__Entries showing where items appear__.

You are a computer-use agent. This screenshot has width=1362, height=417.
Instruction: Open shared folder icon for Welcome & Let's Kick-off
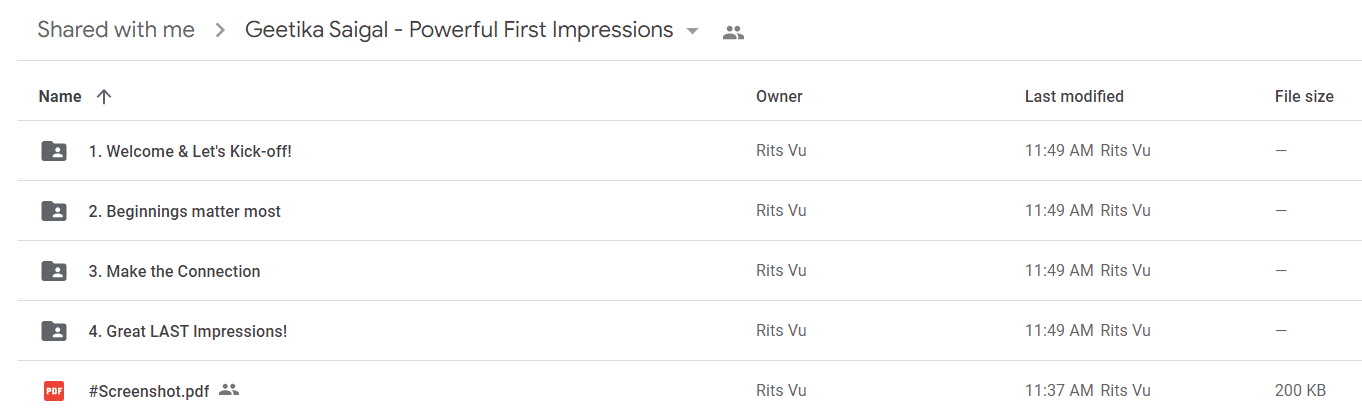pyautogui.click(x=54, y=151)
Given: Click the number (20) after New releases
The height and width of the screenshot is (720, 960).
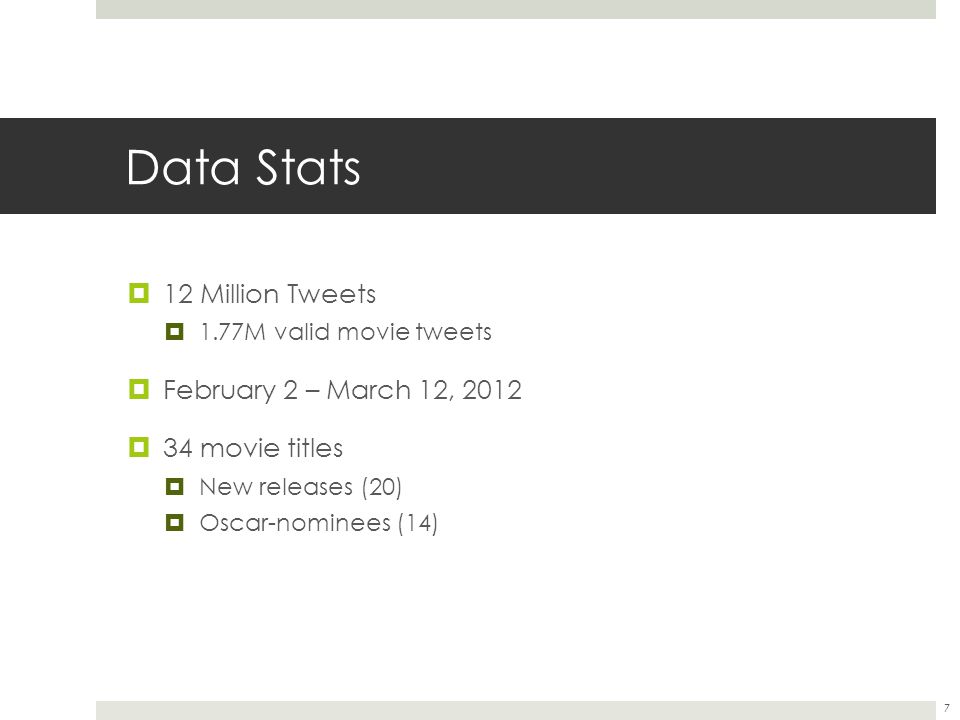Looking at the screenshot, I should point(381,487).
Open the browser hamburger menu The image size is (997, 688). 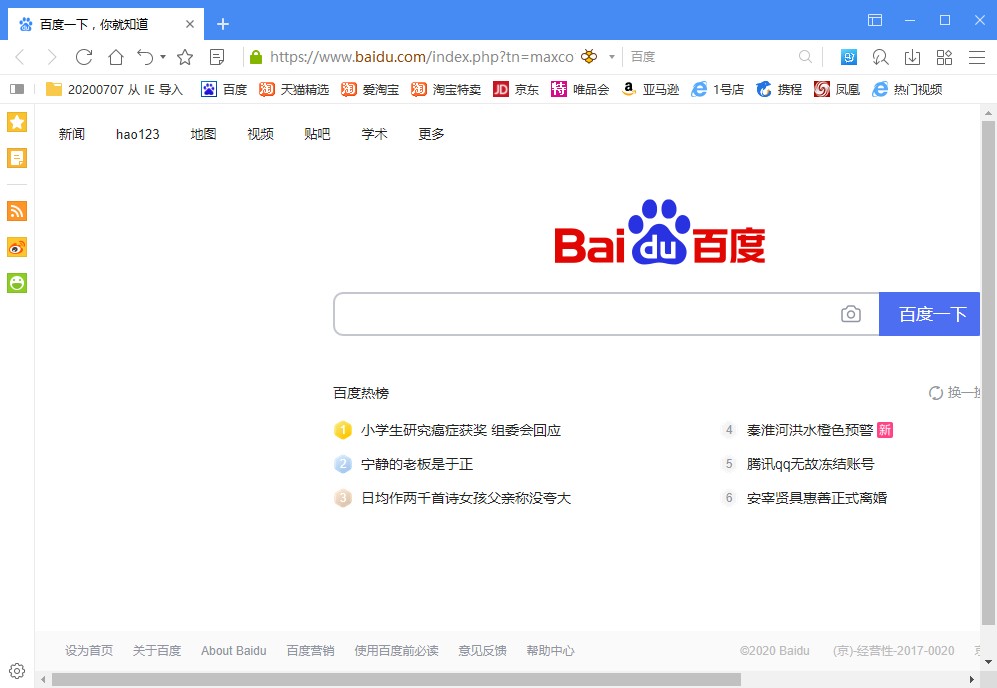976,57
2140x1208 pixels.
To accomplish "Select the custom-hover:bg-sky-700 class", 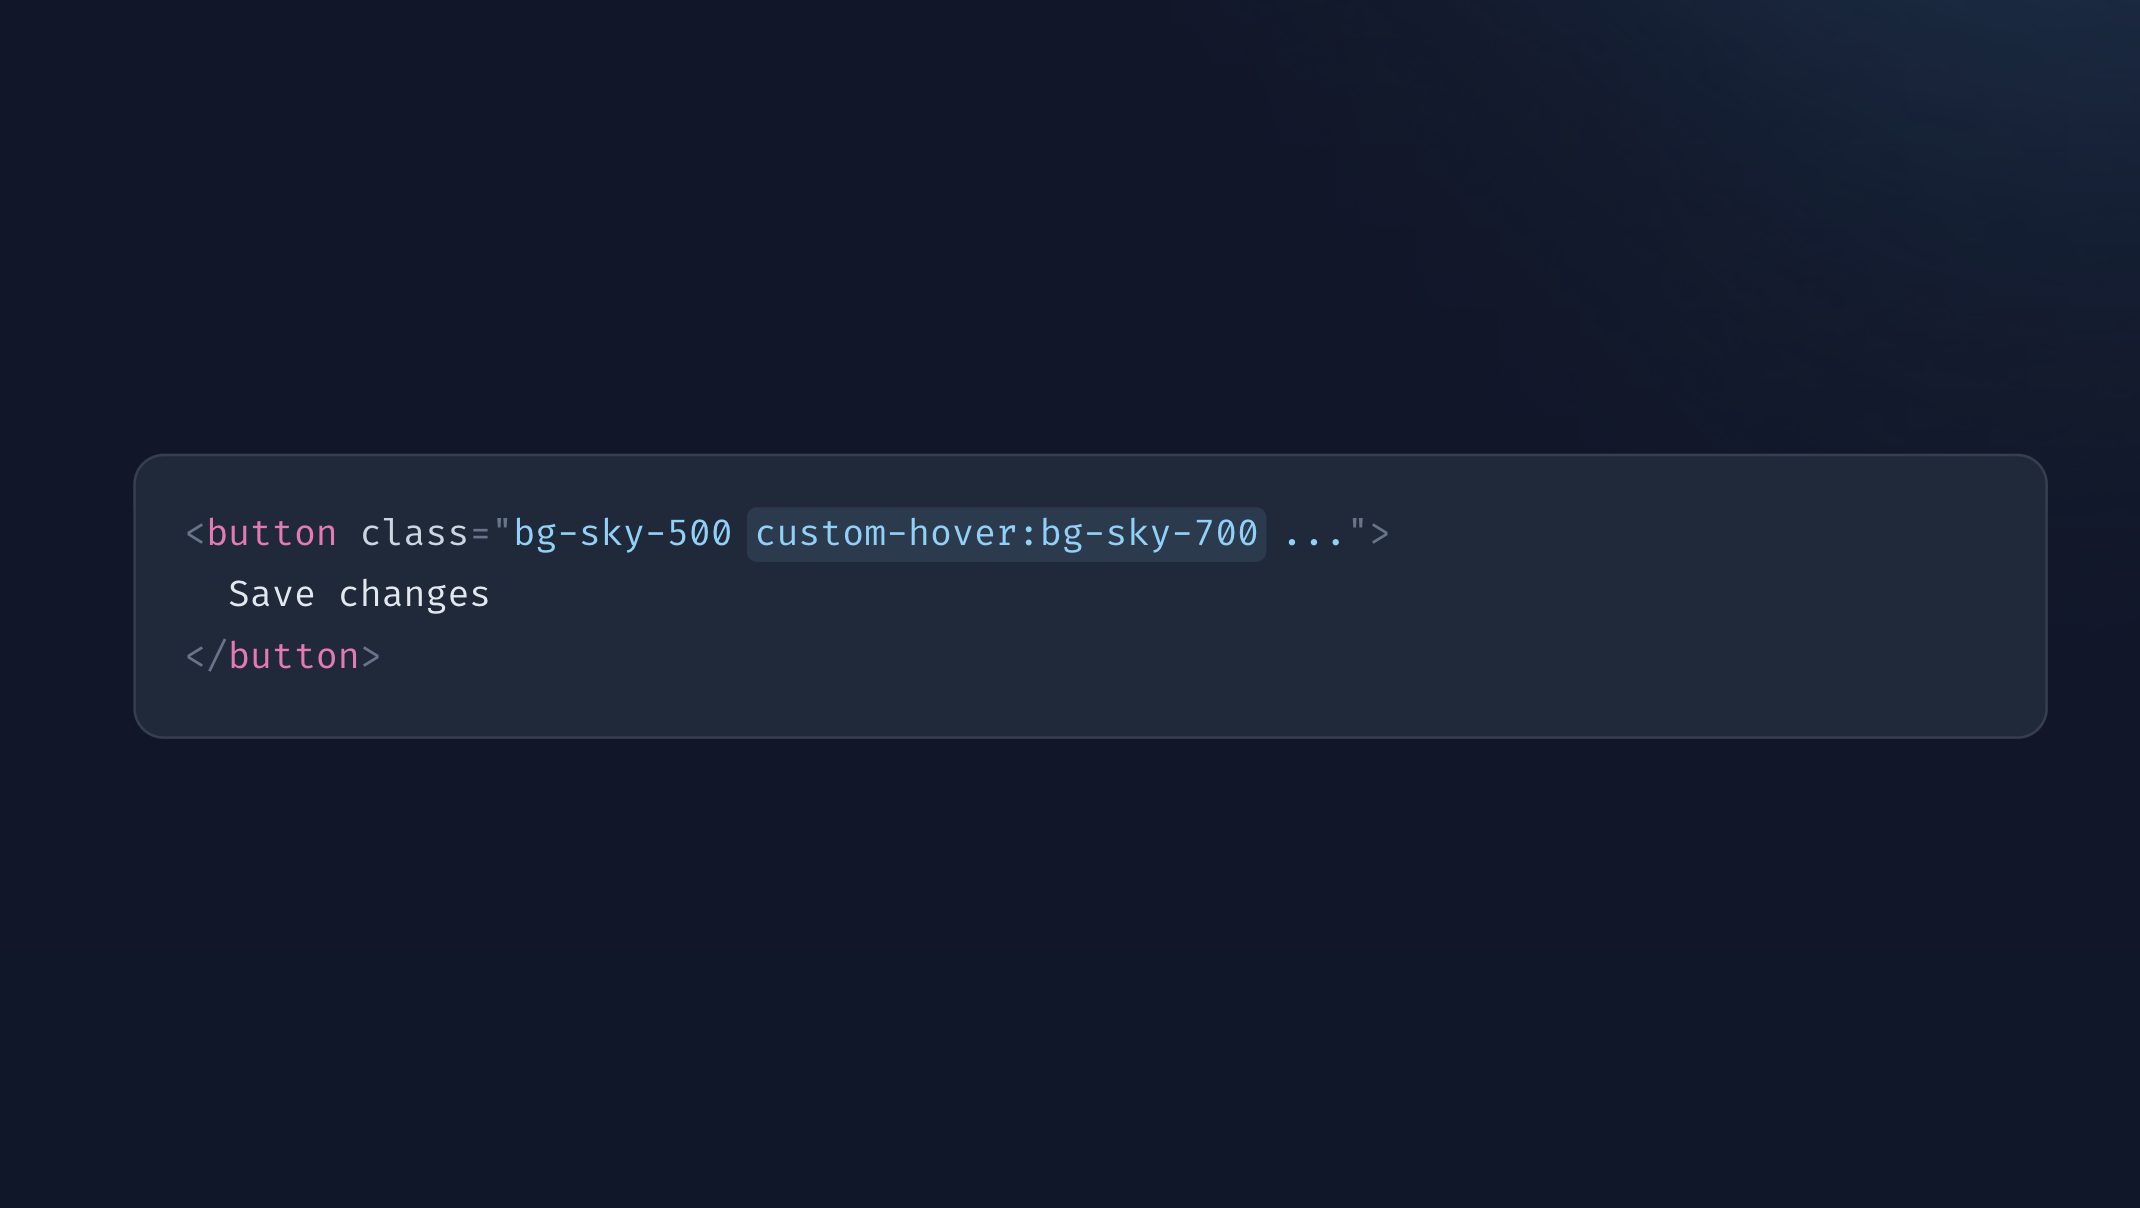I will 1005,532.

__Problem__. Report each line of the records above that contains the string "height", treating uppercase and lowercase letters as distinct.

__Correct response__.
You are a computer-use agent. This screenshot has width=1362, height=417.
The height and width of the screenshot is (720, 960).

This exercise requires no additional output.